The Monolith Problem: That 384-core server isn't 70% CPU because HTTP traffic is heavy—it's heavy because background workers and batch jobs are consuming half the cores. If you naively spin up 10 nodes, each node would be underutilized if it still runs all background workers.

Decomposition Strategy: (1) Extract background workers into separate service: create a "worker pool" microservice. This runs just the batch jobs, message consumers, async tasks. Deploy 5 worker nodes (96 cores each). Cost: 5 × $4K/month = $20K/month. (2) API service now runs just HTTP handlers. Deploy 8 API nodes (96 cores each). Cost: 8 × $4K/month = $32K/month. (3) Routing: HTTP traffic → API load balancer (8 nodes). Background jobs → worker load balancer (5 nodes). Both share infrastructure but aren't resource-constrained by each other.

Result Comparison: Old: 1 × $40K/month. New: 13 × $4K = $52K/month (slightly more expensive initially). But: (A) API now has 8x redundancy (lose 1 node, 7 remain). (B) Can scale API and workers independently. (C) Can upgrade workers without affecting API SLA. (D) Workers can be bursty (spin up 20 workers at 2AM, kill them at 3AM for off-peak batch jobs).

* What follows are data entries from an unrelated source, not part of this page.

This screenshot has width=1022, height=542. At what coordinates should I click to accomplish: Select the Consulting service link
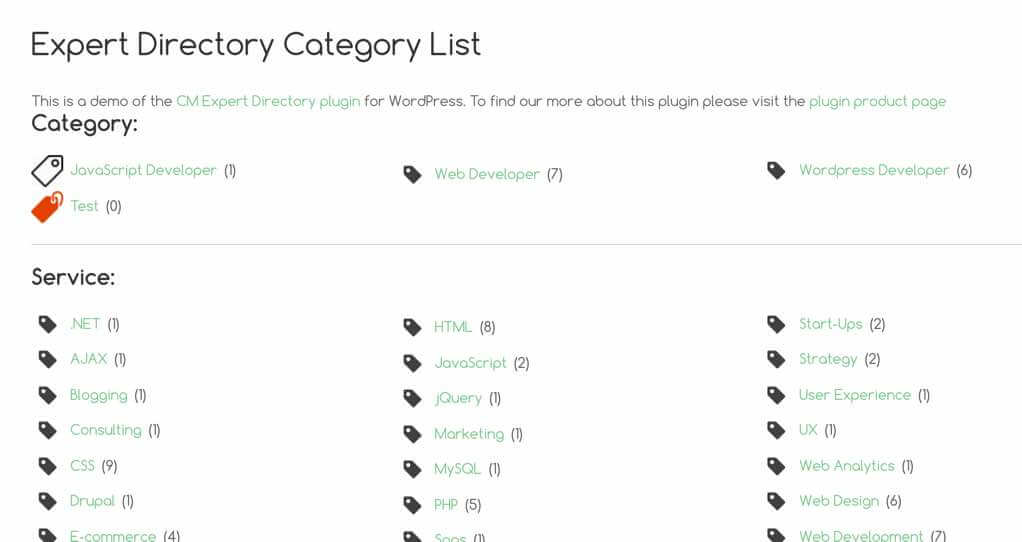click(x=105, y=430)
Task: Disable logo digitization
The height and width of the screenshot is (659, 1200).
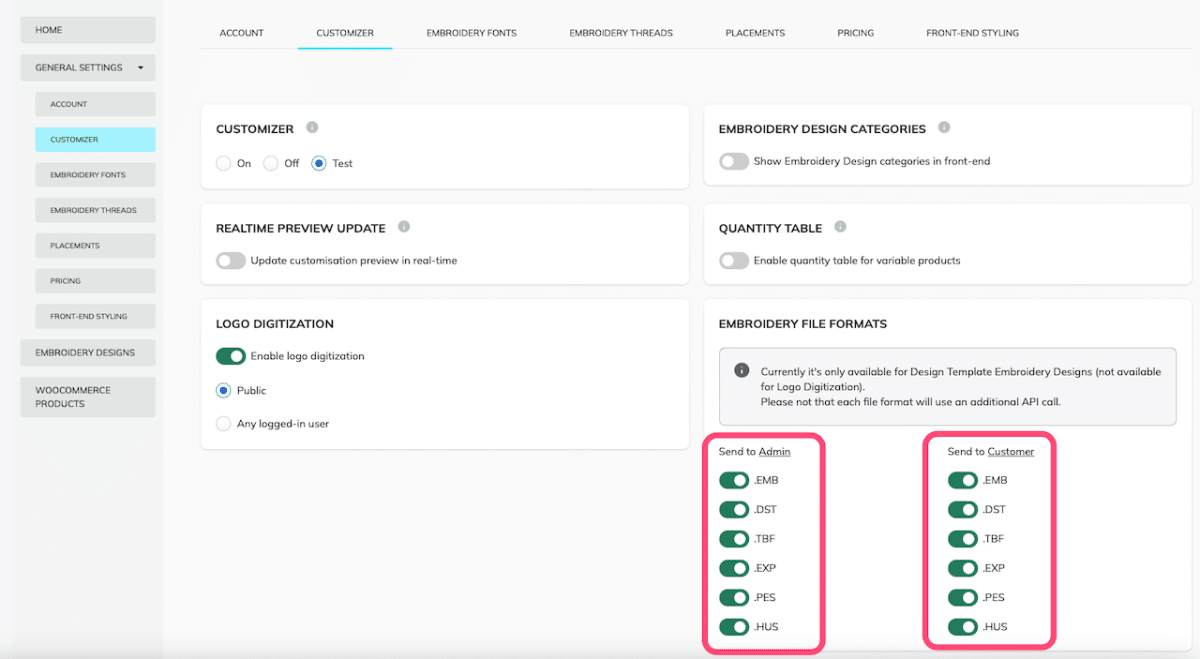Action: click(x=230, y=356)
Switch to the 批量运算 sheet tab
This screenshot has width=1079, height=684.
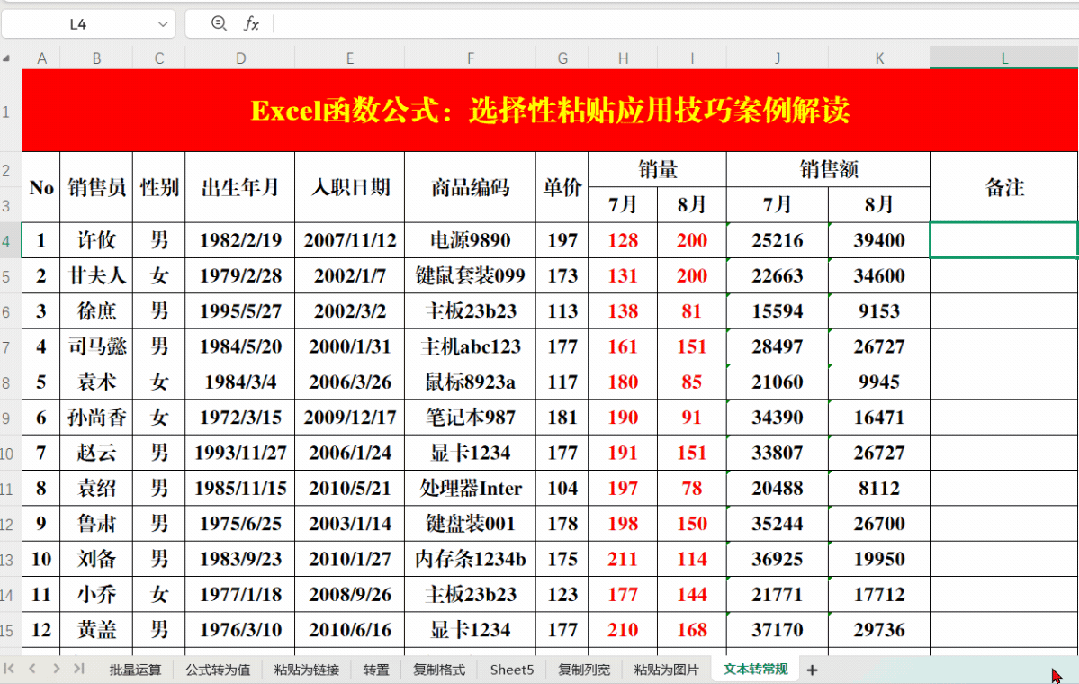(x=135, y=669)
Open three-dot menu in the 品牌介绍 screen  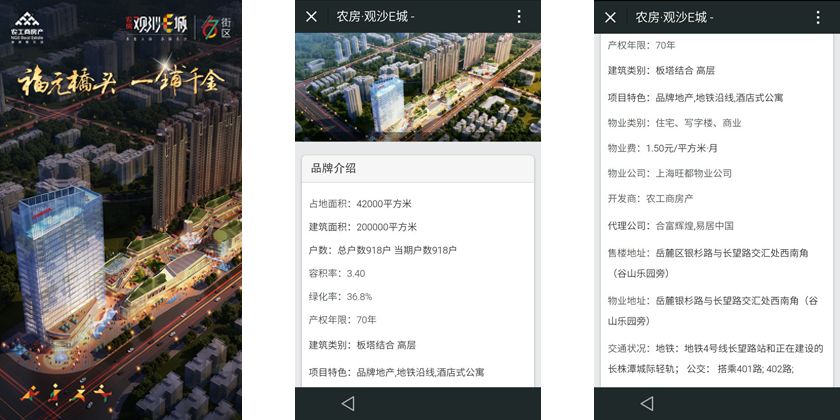[x=519, y=17]
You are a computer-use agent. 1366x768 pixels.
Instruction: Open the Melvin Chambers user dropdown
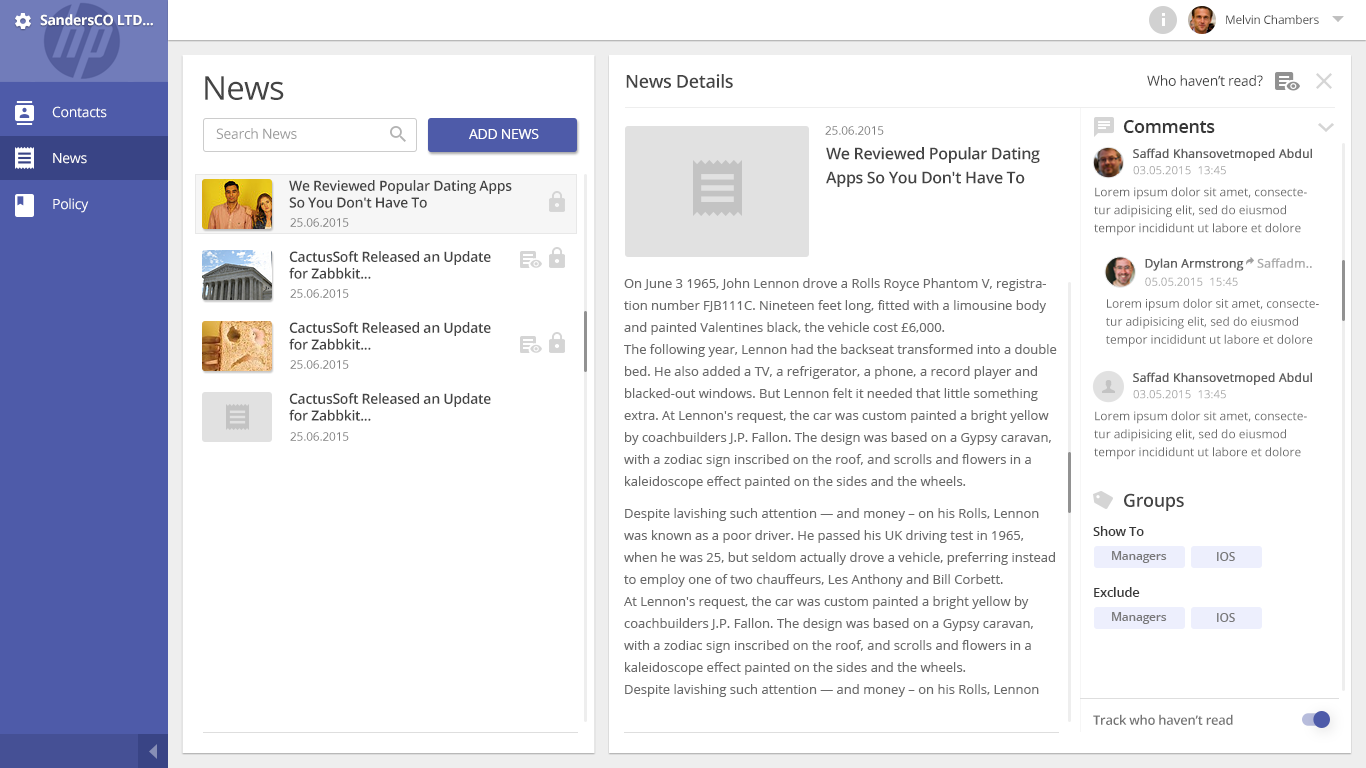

Hidden Benefit: Observability improves. You now have two separate service metrics instead of one muddy 384-core metric.

Follow-up: After splitting, you realize API and workers share a connection pool to the database (max 100 connections). Now they're competing: workers consume 80 connections, API starves at 20. How do you allocate pool fairly?

Your data warehouse (Redshift) runs 1000 concurrent queries for reporting dashboards. Query time is 30-60 seconds on average. Your cluster has 128 nodes (ds2.xlarge, 2TB SSD each = 256TB total). CPU stays at 40%, memory at 30%, but queries are slow. Your finance team asks: why not add 128 more nodes (vertical + horizontal = go big)? What's your actual answer?

The Red Herring: Low CPU/memory utilization doesn't mean capacity is the bottleneck. Queries are slow because of one of these: (1) Query plans are terrible (full table scans instead of index lookups). (2) Data distribution (skew) causes uneven load across nodes. (3) Network bandwidth between nodes is saturated. (4) Disk I/O is slow (magnetic vs SSD mismatch).

Investigation: Run query profiling. Discover: 80% of CPU time is spent in "Scan" operations (sequential table reads). This means query planner is bad, not compute. Adding 128 more nodes solves nothing—you still scan everything.

Real Fix (Horizontal Architecture, Not Scaling): (1) Redesign schema: move from normalized OLTP schema to star schema (fact/dimension tables). Queries now join small dimension tables (billions of rows) instead of huge fact table (trillions). (2) Add sort keys: sort large tables by date + region (common query predicates). Queries now only scan 10% of data instead of 100%. (3) Implement materialized views: pre-aggregate data for common dashboards. Dashboard query now reads pre-computed aggregates (100GB) instead of raw table (10TB). Time drops from 60s to 2s.

Cost Impact: Old: 128 nodes. New: 64 nodes (after optimization). Cost drops 50%. Query latency drops 97%. Adding hardware would have been waste.

The Pattern: If utilization is low but latency is high, the problem is architecture, not capacity. Fix architecture first, then scale horizontally as needed.

Follow-up: After optimization, dashboards run in 2s. But one dashboard (executive summary) queries 5 different fact tables and joins them. That specific query is still 45s. The dashboard owner says "it's a critical query, just make it fast." How do you handle this?